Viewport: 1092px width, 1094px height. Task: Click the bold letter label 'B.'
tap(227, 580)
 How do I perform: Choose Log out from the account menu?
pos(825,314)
==
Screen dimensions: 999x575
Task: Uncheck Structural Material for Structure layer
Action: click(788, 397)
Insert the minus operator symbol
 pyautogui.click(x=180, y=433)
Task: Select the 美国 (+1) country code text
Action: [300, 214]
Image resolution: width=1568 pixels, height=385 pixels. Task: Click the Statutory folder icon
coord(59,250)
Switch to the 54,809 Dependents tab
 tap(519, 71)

Description of the task
Format the items from the line containing "Viewport: 1092px width, 1094px" through the line containing "pos(825,314)", inclusive, as a JSON list of strings with one string per line and blank lines omitted.

Response
[
  "Viewport: 1092px width, 1094px height. Task: Click the bold letter label 'B.'",
  "tap(227, 580)",
  " How do I perform: Choose Log out from the account menu?",
  "pos(825,314)"
]